**** Given information

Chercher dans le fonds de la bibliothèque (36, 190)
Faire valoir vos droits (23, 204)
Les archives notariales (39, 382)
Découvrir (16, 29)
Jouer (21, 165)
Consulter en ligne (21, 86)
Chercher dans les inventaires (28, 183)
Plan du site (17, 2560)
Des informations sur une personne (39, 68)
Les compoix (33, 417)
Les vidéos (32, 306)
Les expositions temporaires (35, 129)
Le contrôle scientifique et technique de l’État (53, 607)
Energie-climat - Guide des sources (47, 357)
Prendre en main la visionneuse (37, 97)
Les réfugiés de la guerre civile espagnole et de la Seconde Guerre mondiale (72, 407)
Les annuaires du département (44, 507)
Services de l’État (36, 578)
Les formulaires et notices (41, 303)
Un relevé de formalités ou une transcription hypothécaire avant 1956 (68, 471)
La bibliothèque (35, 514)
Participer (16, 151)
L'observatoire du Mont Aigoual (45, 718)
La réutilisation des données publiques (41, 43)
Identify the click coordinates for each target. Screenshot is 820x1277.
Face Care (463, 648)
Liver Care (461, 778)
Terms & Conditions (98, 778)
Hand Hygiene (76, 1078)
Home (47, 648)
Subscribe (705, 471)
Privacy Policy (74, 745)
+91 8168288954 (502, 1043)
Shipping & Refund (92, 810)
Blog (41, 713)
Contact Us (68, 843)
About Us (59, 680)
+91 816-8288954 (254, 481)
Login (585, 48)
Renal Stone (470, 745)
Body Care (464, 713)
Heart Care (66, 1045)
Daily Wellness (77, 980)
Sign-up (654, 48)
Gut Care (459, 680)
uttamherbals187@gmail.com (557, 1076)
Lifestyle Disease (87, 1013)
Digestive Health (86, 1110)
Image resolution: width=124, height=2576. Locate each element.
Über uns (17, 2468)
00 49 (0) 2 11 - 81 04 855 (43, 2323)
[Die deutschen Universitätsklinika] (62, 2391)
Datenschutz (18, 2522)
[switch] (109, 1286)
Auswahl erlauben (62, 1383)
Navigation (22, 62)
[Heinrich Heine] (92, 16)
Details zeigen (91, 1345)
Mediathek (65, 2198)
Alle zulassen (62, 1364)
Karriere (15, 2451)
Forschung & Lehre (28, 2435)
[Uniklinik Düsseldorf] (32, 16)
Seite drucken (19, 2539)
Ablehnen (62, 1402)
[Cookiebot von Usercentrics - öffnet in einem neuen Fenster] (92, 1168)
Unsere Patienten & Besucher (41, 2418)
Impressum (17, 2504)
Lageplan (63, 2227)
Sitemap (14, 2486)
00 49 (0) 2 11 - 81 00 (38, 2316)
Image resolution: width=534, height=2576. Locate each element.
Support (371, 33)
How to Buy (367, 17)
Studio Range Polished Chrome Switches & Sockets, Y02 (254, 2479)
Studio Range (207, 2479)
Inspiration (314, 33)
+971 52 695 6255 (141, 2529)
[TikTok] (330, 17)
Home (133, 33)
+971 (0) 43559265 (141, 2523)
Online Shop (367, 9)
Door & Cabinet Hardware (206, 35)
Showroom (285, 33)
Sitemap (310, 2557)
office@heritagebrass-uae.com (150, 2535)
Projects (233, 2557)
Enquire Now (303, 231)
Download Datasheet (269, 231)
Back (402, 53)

********

| What the exercise asks |
Only the lines containing "width" are needed; copy each of them from the data.

| Answer to the exercise |
Image resolution: width=124, height=2576. Locate each element.
Image resolution: width=534, height=2576. Locate each element.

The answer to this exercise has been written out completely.